Autopilot vs Supervised Mode
| Mode | How It Works | Use Cases |
|---|---|---|
| Supervised | Each operation requires manual confirmation | Sensitive changes, learning phase |
| Autopilot | Multi-step changes without individual approvals | Batch operations on known patterns |
Autonomous Agents (Pro+ and Above)
The Pro+ and Power plans unlock autonomous agents with the following capabilities:
- Cross-repo operations: Not limited to a single project
- Persistent context: Remembers previous conversations and decisions across sessions
- Learning from review feedback: Adjusts subsequent behavior based on your modification suggestions
- Long-running execution: Can work continuously for days with minimal human intervention
This means you can assign a complex task to an Agent, come back the next day to review the results — without needing to watch over it the entire time.

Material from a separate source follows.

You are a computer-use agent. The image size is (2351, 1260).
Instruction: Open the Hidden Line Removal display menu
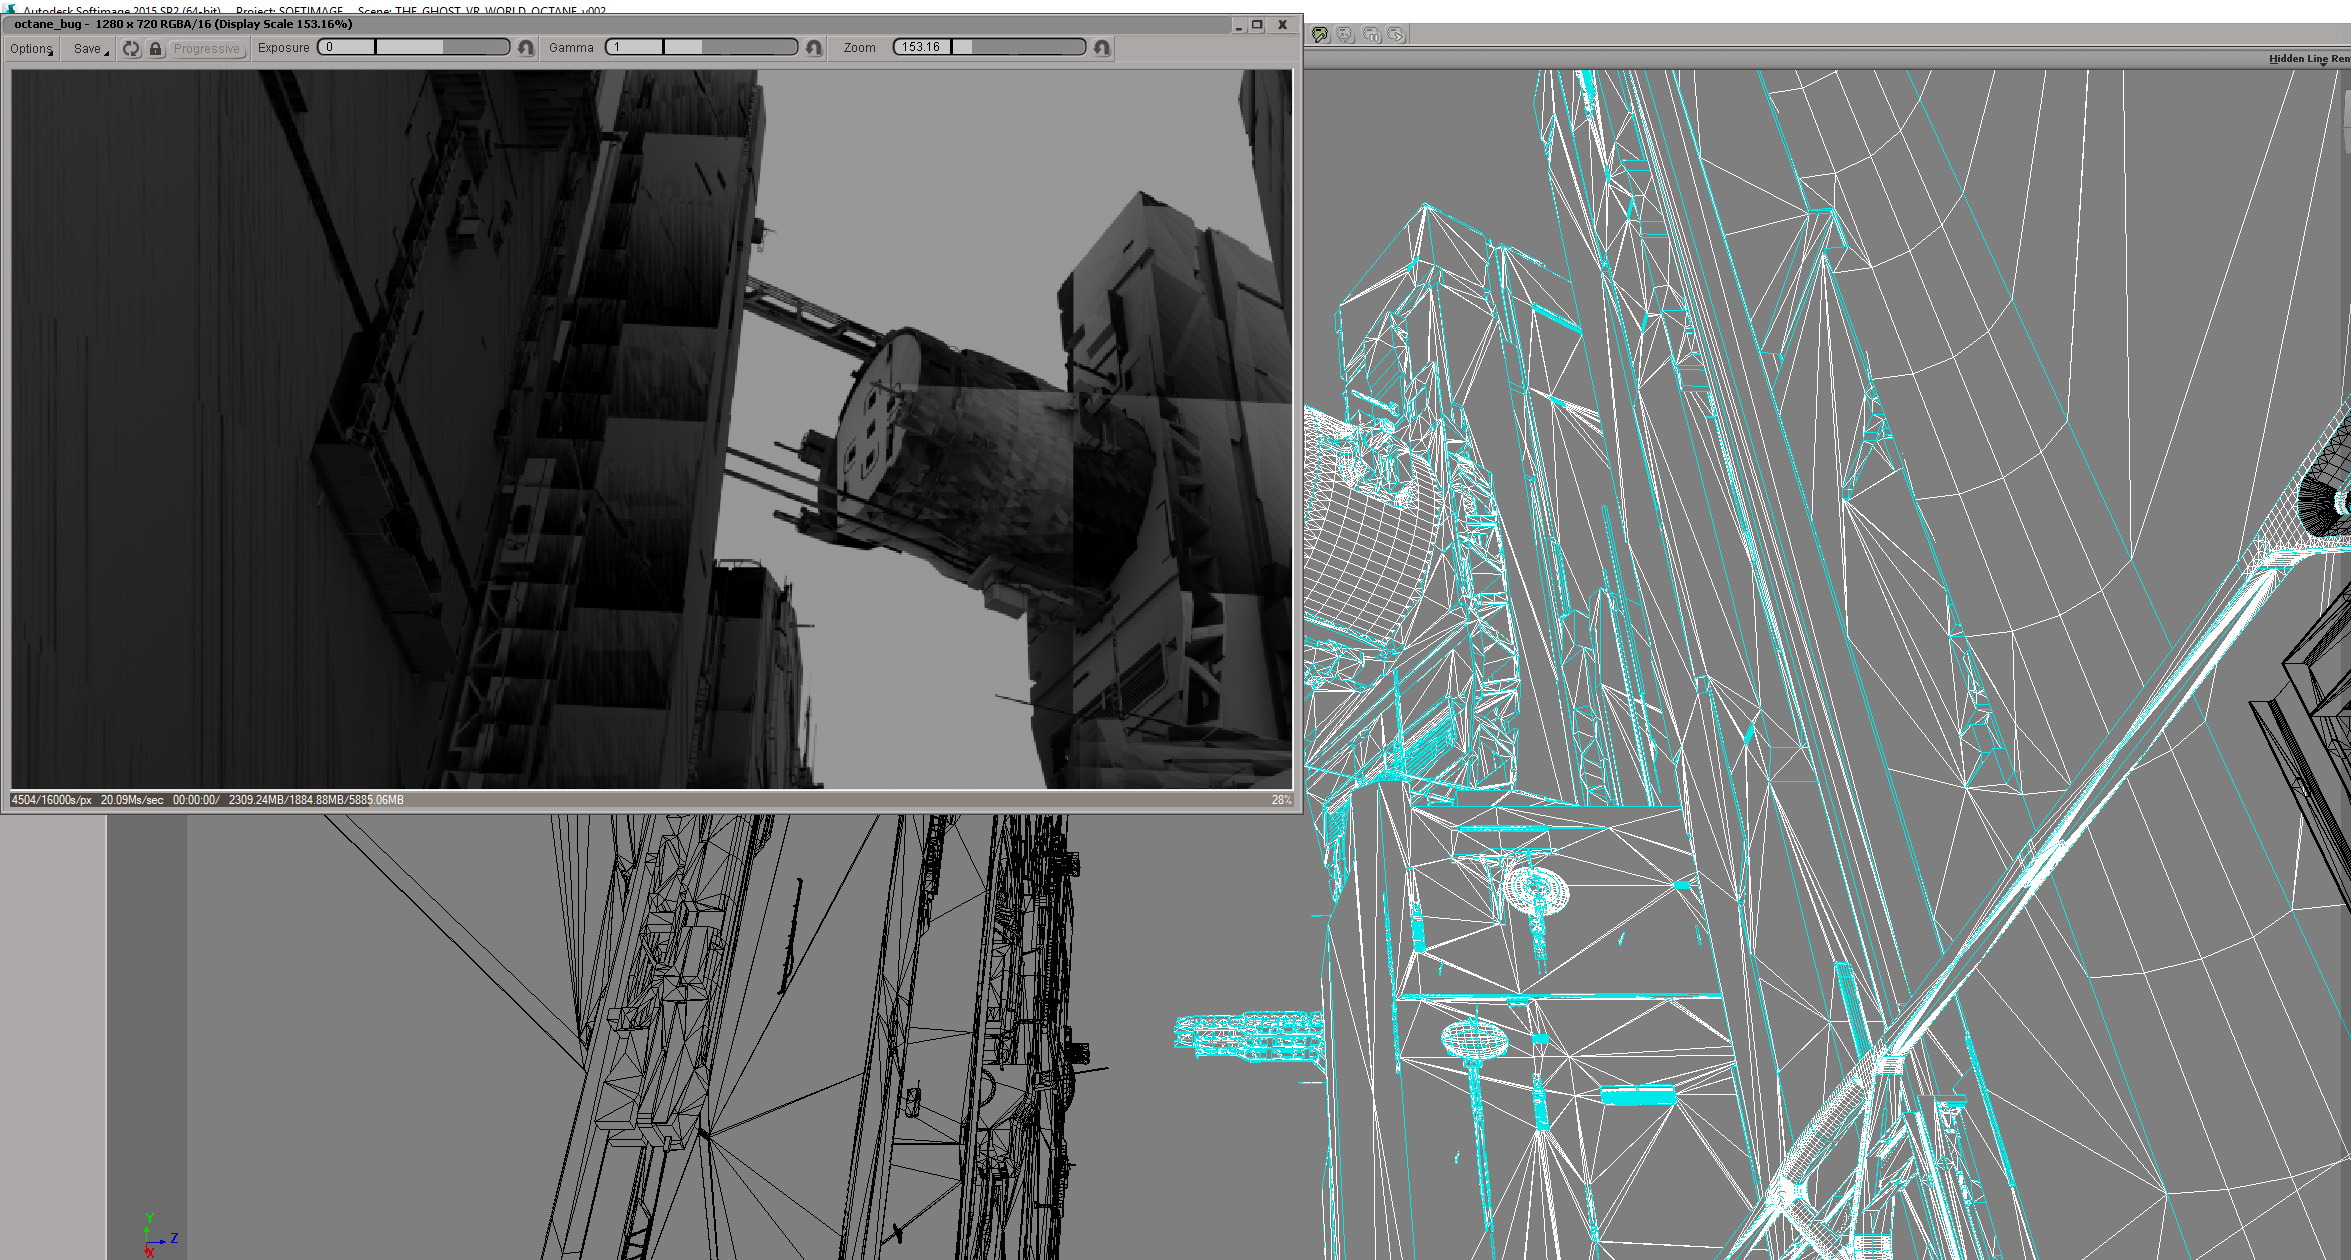[x=2308, y=59]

CLI and Ecosystem Integration
Kiro’s CLI implements the Agent Client Protocol (ACP), a standardized agent communication protocol that enables integration with different IDEs.
Editor Support
- VS Code (native, built on Code OSS)
- JetBrains family
- Zed
Development Tool Integration
- MCP support: Connects to Model Context Protocol-compatible toolchains
- Steering Files: Project-level AI behavior configuration files
- Native AWS integration: Seamless connectivity with Lambda, CDK, CloudFormation, and CodeCatalyst
For heavy AWS users, Kiro is currently the only AI development tool where the entire chain from IDE to deployment stays within the AWS ecosystem.
Best-Fit Scenarios
Kiro is best suited for the following teams:
- AWS-centric tech stacks: The native integration with Lambda, CDK, and CloudFormation is unmatched.
- Teams needing structured development workflows: Spec-Driven development ensures AI assistance is no longer a black box.
- Teams that value automated development standards: Agent Hooks turn team conventions into executable automation.
- Individual developers wanting a free plan: 50 credits permanently free, combined with Auto mode optimization, is more than sufficient for light usage.
- Startups: The Startup plan offers up to one year of Pro+ for free — a very substantial benefit.